I ran my last marathon three weeks after my husband Matthew passed away. I almost canceled but knew he would have been disappointed if I had. So, I ran.

Not long into the race, race officials diverted the crowd of runners to two sides of the course. As I got closer, I saw the problem. A runner had collapsed. I couldn’t believe it. How could I see someone in almost the same situation as my husband, who never recovered? I prayed for him, then thought, “this is my undoing.” As tears stung my eyes, I wanted to put my fists in the air and shout “this is not fair!”

John 5 tells the story of a man, an invalid for 38 years, waiting for a dip in the pool at Bethesda. The problem? Every time he tried to get in, someone else beat him to it.  (Sick people gathered at this pool in hopes of being cured of their illnesses. They believed that the first person to step into the water after it was stirred by an angel was healed.)

Life’s not fair

Life wasn’t fair for this man. He had an opportunity to be healed, but he couldn’t physically get to the pool in time.

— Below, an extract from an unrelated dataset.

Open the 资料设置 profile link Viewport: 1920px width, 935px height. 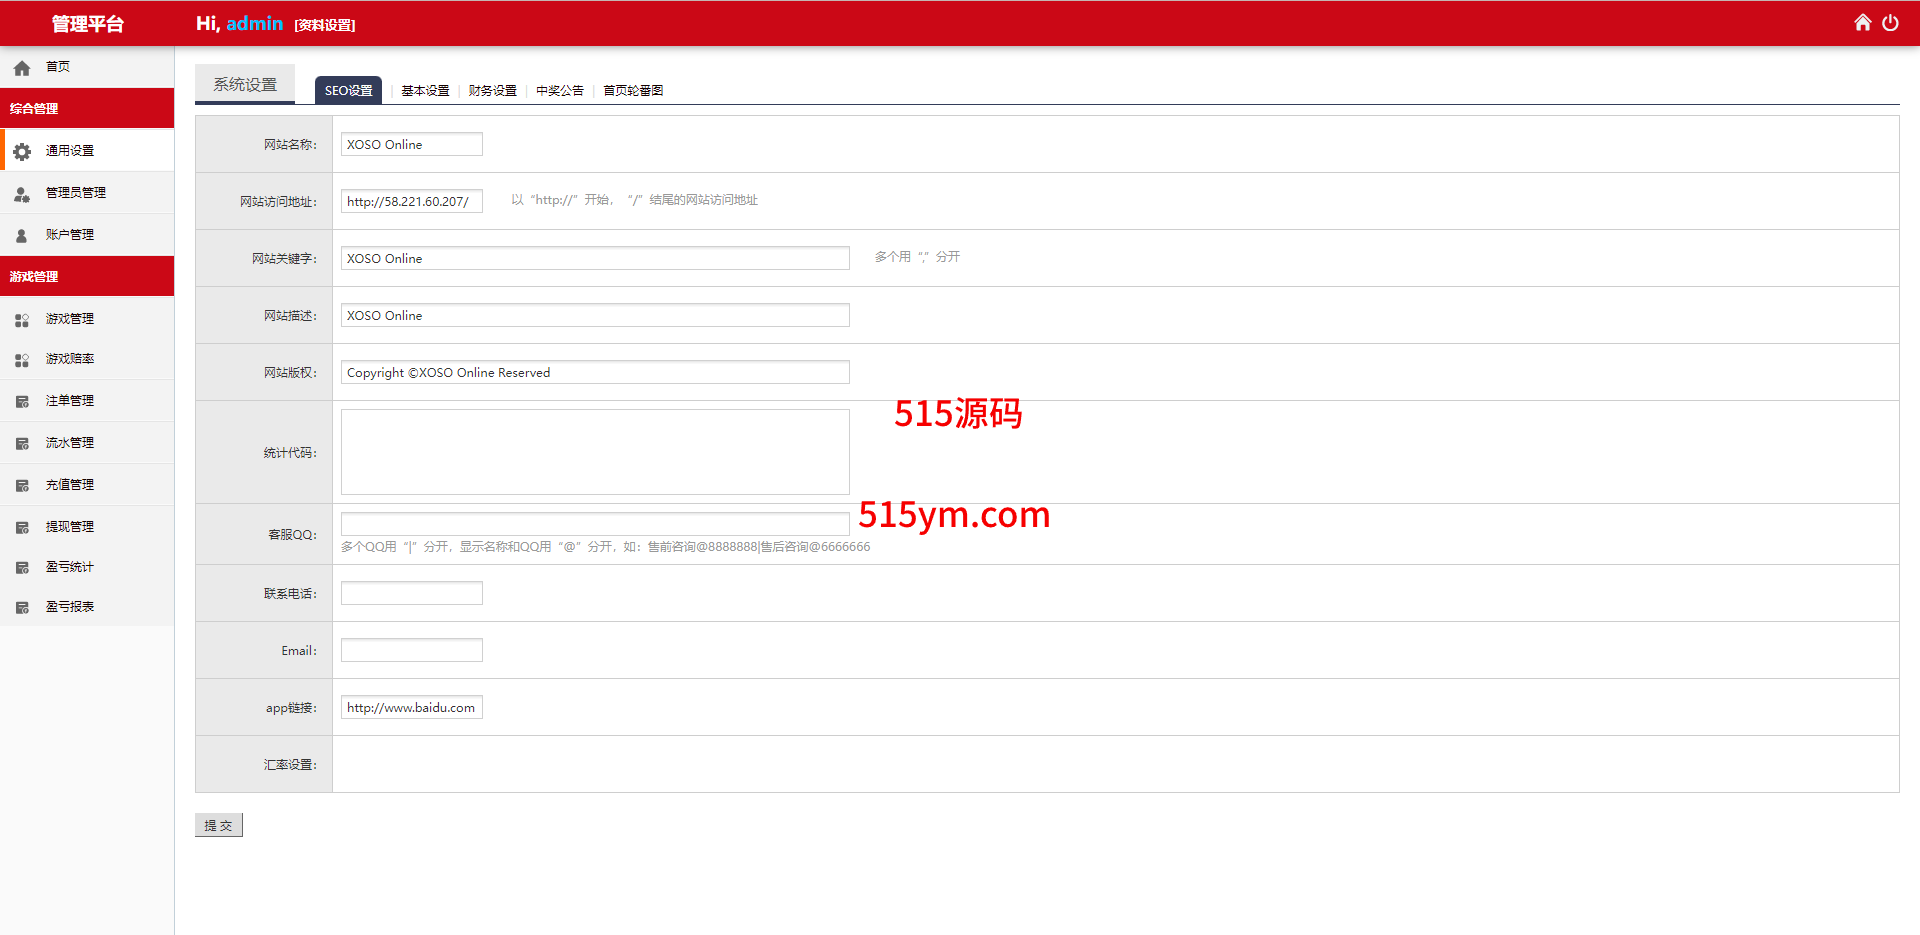tap(325, 25)
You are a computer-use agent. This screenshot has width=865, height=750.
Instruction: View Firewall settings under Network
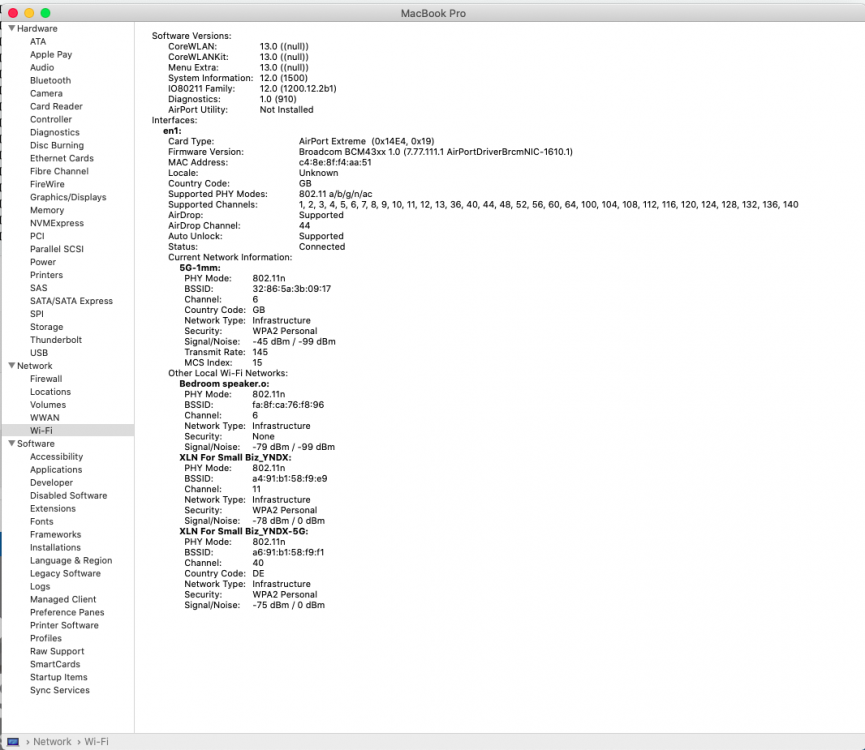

Then Jesus approached and asked if he wanted to be well. He answered, “I have no one to help me in the pool when the water is stirred.”

Jesus looked past his complaint and told him to get up, pick up his mat and walk. In an instant, the man was cured. He picked up his mat and walked.

No longer a victim, He just did what Jesus said to do and he left there victorious. Thirty-eight years he endured sitting, waiting, hoping. Can you imagine the joy on his face when he left that day?

How often do we want to cry “it’s unfair?”  

I have a friend whose entire family has been attacked physically – for years. In my opinion, she has every right to complain. But she keeps taking one step at a time, fighting constantly for the health of her family and celebrating the small victories when they come.

A. W. Tozer says “In language, the word unfair seems altogether innocent but it indicates an inner attitude, that has no place among Christians. The man who cries “unfair!” is not a victorious person.

Victorious living

What does it take to live in victory? Certainly, the situation may be too difficult, the pain too great. Or maybe we lack the skill or ability we need to accomplish the task.

All of us will suffer at times. We can complain or we can receive those times without complaint. We can be the victim – or we can be victorious. 

Jesus showed us how. He is our constant. When we’re tempted to say, “life is unfair,” we need to remember Jesus. He never cried in complaint. Never shouted it’s unfair. He just did what he was called to do.

Life will absolutely knock us down at times. Satan still strikes, attempting to destroy us.

But let’s choose to walk in victory today. We can experience this victory because Jesus cares and when the time is right, he will tell us to pick up our mat and walk.

Oh, the result of my marathon? God gave me the strength and courage to move past the pain, cross the finish line and complete the race with my best time.